The Power of Positivity in Our Writing
THE POWER OF POSITIVITY IN OUR WRITING
We’ve all likely heard the saying, “positivity breeds positivity.” And many of us have probably witnessed evidence of its truth in our own lives.
But positivity does much more than just spreading positive thoughts. In fact, a study done by Harvard Business Review found that people with positive outlooks are overall more successful (and happy) than their pessimistic counterparts.
But what does it mean to be positive? Is it all about having a good attitude and seeing the bright side of every situation?
According to the Harvard Business Review, being optimistic is not about wearing rose-colored glasses and ignoring reality when it’s not all sunshine and rainbows. On the contrary, they define optimism as “the expectation of good things to happen, and the belief that behavior matters, especially in the face of challenges.”
In short, they believe that optimism is a combination of being a realist and seeing things for what they are, but maintaining the belief that things can always get better.

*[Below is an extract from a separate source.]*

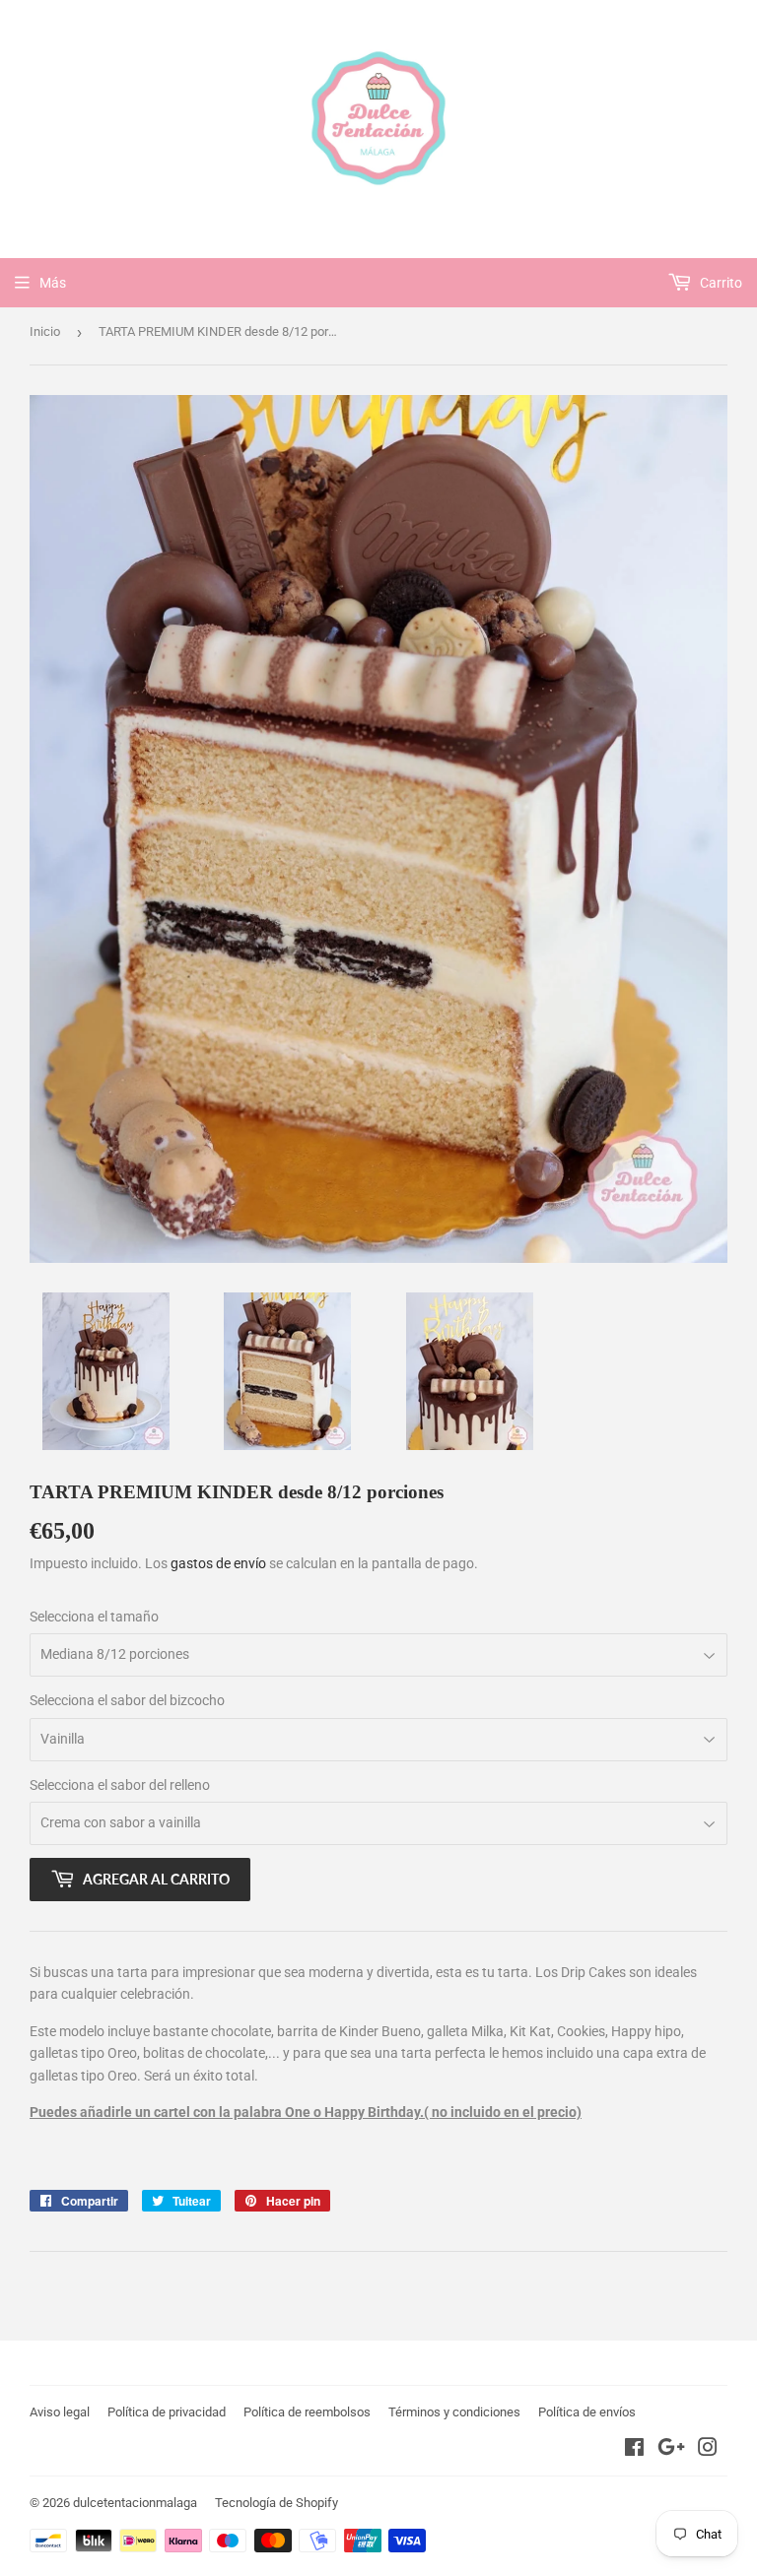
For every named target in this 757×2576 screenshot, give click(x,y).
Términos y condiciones (454, 2412)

They also believe that optimism can be achieved through practicing gratitude, seeking progress (not perfection), and making the effort to connect with others on a deep and meaningful level.
So, how can we, as writers, practice more positivity in our daily lives?

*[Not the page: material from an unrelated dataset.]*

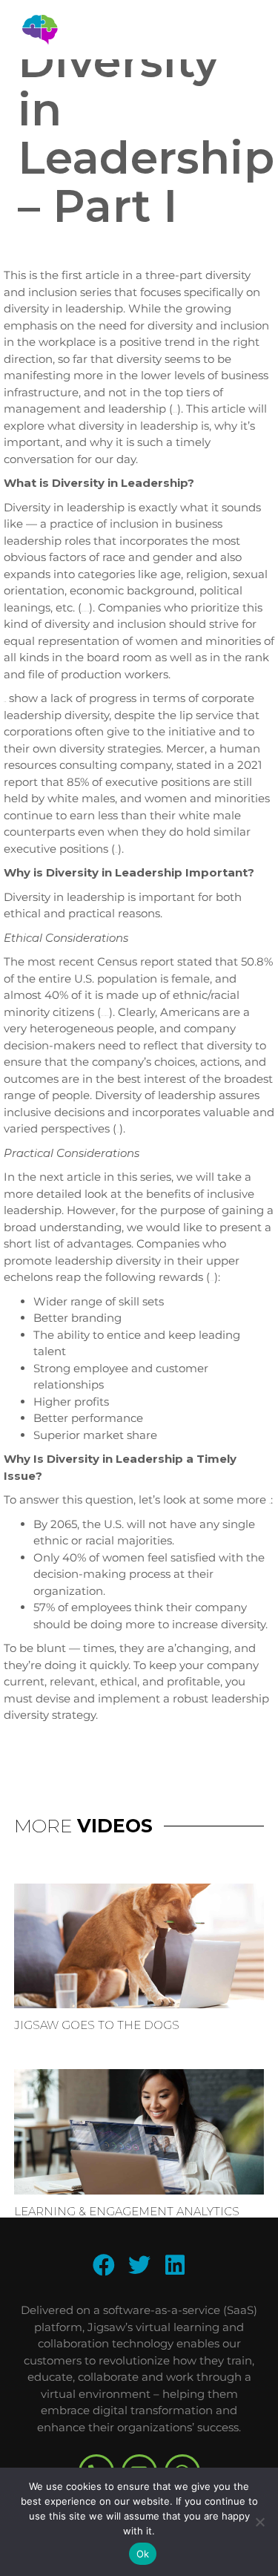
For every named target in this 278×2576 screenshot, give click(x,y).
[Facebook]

In this great article from Boom Positive, they explain that one of the most powerful ways we can demonstrate positivity and optimism is through our language, both written and spoken. According to the author, “It is essential to learn how to replace negative statements and expressions with more positive ones and see how you will change your own worldview.”
This doesn’t mean that everything we write has to be filled with happy words like “laughter,” “joy,” or “love.” It just means that we should make a conscientious effort to choose words that have positive characteristics or portray positive emotions, such as happiness, dedication, motivation, and inspiration.
It also means we should replace negative words and phrases like “I can’t” with more positive things like “I won’t,” or “I have to” with “I want to.”
By making small changes in the way we write and speak, we can before more efficient and positive communicators. In addition, as Boom Positive explains, “Positive words will shape your mind, alleviate stress and improve your general well-being.”